Carrier Injection and Manipulation of Charge-Density Wave in Kagome Superconductor

When atoms are arranged in corner-sharing triangles, a geometrically special structure known as a kagome lattice is formed, in which exotic electronic and magnetic properties are predicted. Examples include superconductivity, relativistic electron motion, and quantum entanglement of electron spin. Such properties are sensitive to the concentration of electrons in the crystal, so tuning that concentration is crucial for not only exploring and controlling the exotic properties but also understanding the underlying physical mechanisms.
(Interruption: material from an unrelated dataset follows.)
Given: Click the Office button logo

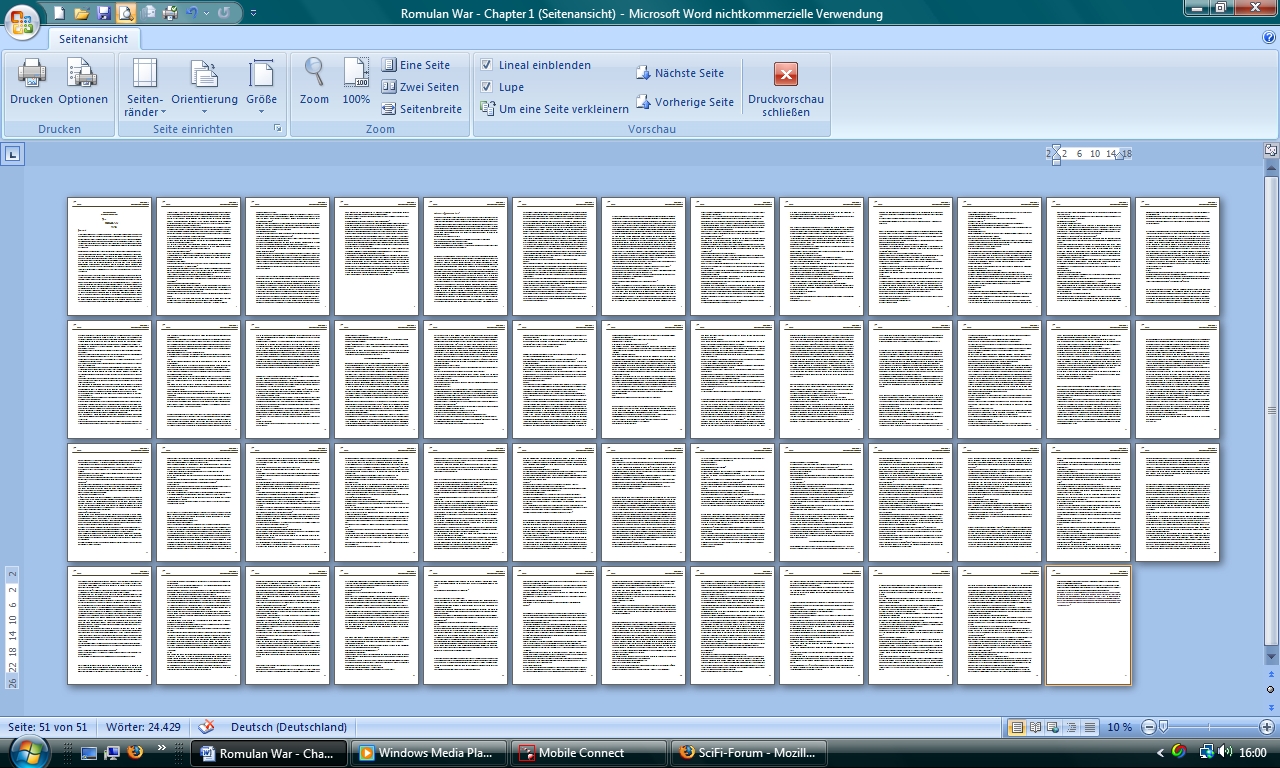Looking at the screenshot, I should (x=22, y=20).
Here, we develop a convenient means to introduce electron carriers into a newly discovered superconductor with a kagome lattice and realize a drastic change in the electronic properties.We focus on the kagome material CsV3Sb5, in which superconductivity coexists with a spatial modulation of electron charge density called a charge-density wave. To introduce additional charge carriers, we dose cesium atoms onto the crystal surface. By monitoring the evolution of the electronic structure using angle-resolved photoemission spectroscopy, we demonstrate a heavy electron-doping effect, which has never been realized in this material’s family. We further show complete suppression of the charge-density wave, triggered by an unusual orbital-selective change in the electronic structure. This finding suggests that the electrons in multiple atomic orbitals are simultaneously involved in the occurrence of the charge-density wave.Our observation lays a foundation for understanding the nature of charge-density waves and their interplay with superconductivity in CsV3Sb5. In addition, our carrier-tuning technique would be useful to explore superconductivity at even higher temperatures.